[Excerpts from a dataset]
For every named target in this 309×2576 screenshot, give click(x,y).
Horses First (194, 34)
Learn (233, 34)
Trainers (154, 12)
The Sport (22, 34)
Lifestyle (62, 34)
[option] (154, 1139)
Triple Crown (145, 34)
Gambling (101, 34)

* **WHAT THIS TASK INVOLVES**
Retype exactly the line with "Horses First (194, 34)" and each line after it until the records end, and include no other line.

* **EXERCISE ANSWER**
Horses First (194, 34)
Learn (233, 34)
Trainers (154, 12)
The Sport (22, 34)
Lifestyle (62, 34)
[option] (154, 1139)
Triple Crown (145, 34)
Gambling (101, 34)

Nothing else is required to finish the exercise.